Nasi rodzice – a także rodzice, któ­rymi stali się nie­któ­rzy z nas – postę­po­wali ze swo­imi dziećmi naj­le­piej, jak potra­fili, wkła­da­jąc w to całe serce. Taka jest prawda, w zasa­dzie dość straszna, co wyka­żemy na dal­szych stro­nach tej książki. Bo nawet jeśli rodzi­com daleko do dosko­na­ło­ści, jeśli ich metody wycho­waw­cze pozo­sta­wiają wiele do życze­nia, jeśli są źli – to są źli całym ser­cem i mimo całej swo­jej miło­ści. Dowo­dem tej oczy­wi­stej tra­ge­dii jest fakt, że gabi­nety psy­cho­lo­giczne są dziś oble­gane jak ni­gdy dotąd. Wciąż wypeł­niają się cier­pią­cymi pacjen­tami, któ­rzy przy­cho­dzą, by opo­wia­dać o sobie i swo­ich pro­ble­mach oraz o dra­ma­tach, jakich doświad­czyli w dzie­ciń­stwie i okre­sie doj­rze­wa­nia. Wielu oso­bom trudno jed­nak przyjść na psy­cho­te­ra­pię i opo­wia­dać o tych przy­krych doświad­cze­niach. Mają poczu­cie, że postę­pu­jąc w ten spo­sób, zdra­dzają wła­snych rodzi­ców. Ojca, matkę, dziadka, bab­cię, brata czy sio­strę, któ­rzy prze­cież zda­wali się ich kochać. Ale trzeba sobie uświa­do­mić, jak było naprawdę. Od dawna nie wszystko działa pra­wi­dłowo, od dawna coś im prze­szka­dza żyć peł­nią doro­słego życia czy po pro­stu być szczę­śli­wymi. I to wła­śnie każe nam wró­cić do tej z pozoru zamknię­tej prze­szło­ści.

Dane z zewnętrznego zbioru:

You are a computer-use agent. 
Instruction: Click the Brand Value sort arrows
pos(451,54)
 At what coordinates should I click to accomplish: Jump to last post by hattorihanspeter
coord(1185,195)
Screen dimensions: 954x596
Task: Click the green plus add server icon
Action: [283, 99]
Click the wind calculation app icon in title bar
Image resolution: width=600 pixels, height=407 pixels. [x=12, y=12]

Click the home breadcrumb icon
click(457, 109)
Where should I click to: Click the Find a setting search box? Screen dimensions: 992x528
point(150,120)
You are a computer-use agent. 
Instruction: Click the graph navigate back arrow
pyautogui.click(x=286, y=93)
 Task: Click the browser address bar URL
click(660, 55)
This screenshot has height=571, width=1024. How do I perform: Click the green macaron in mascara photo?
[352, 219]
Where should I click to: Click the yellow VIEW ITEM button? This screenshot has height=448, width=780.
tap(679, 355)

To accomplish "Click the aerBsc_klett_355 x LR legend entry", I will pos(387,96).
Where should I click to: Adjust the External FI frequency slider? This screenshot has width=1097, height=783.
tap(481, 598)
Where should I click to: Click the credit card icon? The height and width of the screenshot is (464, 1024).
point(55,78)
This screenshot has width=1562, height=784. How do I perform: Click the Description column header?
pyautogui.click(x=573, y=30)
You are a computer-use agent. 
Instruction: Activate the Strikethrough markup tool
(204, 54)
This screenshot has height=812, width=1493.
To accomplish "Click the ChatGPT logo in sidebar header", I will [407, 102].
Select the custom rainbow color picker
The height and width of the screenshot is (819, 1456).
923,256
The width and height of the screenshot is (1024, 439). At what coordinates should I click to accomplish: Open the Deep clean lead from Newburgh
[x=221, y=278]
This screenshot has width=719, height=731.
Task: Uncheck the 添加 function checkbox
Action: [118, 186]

Bar­dzo nie­wiele osób może się pochwa­lić tym, że w swoim dzie­ciń­stwie zaznało wyłącz­nie rado­ści, szczę­ścia i obfi­to­ści. Praw­do­po­dob­nie nato­miast wszy­scy marzy­li­śmy o takim dzie­ciń­stwie, spę­dzo­nym pod opieką tro­skli­wych rodzi­ców, któ­rzy ni­gdy nie popeł­niają błę­dów: ani jed­nego nie­po­trzeb­nego słowa, totalna dys­po­zy­cyj­ność, nie­za­wodna życz­li­wość, sta­bilny nastrój, uśmiech zawsze na twa­rzy i kocha­jące otwarte ramiona, zawsze gotowe przy­jąć i uści­snąć swoje lato­ro­śle. Ozna­cza­łoby to nie tylko zaspo­ko­je­nie wszyst­kich naszych potrzeb, ale wręcz ich prze­wi­dy­wa­nie. Dosko­nałe wyży­wie­nie, dosko­nała higiena, dosko­nały dom dla dosko­nałych, czy­stych i oczy­wi­ście inte­li­gent­nych dzieci. Dzieci, któ­rym pod­czas zabaw w ogro­dzie do butów nie lepi­łaby się zie­mia i któ­rych spodnie by się nie bru­dziły. Nie mówiąc o lśnią­cych blond wło­sach, zawsze nie­na­gan­nie uło­żo­nych mimo wia­tru i zajęć spor­to­wych. Takie „per­fek­cyjne wycho­wa­nie” wbrew wszel­kim ocze­ki­wa­niom mogłoby się jed­nak oka­zać szko­dliwe. Jeżeli ide­alni rodzice potra­fią wszystko prze­wi­dzieć i zapo­biec wszel­kim trud­no­ściom, dzieci nie mają potrzeby mobi­li­zo­wać żad­nych wła­snych zaso­bów adap­ta­cyj­nych, a co za tym idzie, radzić sobie z nie­do­god­no­ściami, fru­stra­cjami czy małymi i dużymi wyzwa­niami, jakie życie sta­wia przed każ­dym z nas. W dodatku w tym per­fek­cyj­nym świe­cie wszystko musia­łoby być nie­ska­zi­tel­nie czy­ste, a dom byłby wolny od wszel­kich wiru­sów i bak­te­rii. Byłby to świat ide­alny, który tak naprawdę nie ist­nieje.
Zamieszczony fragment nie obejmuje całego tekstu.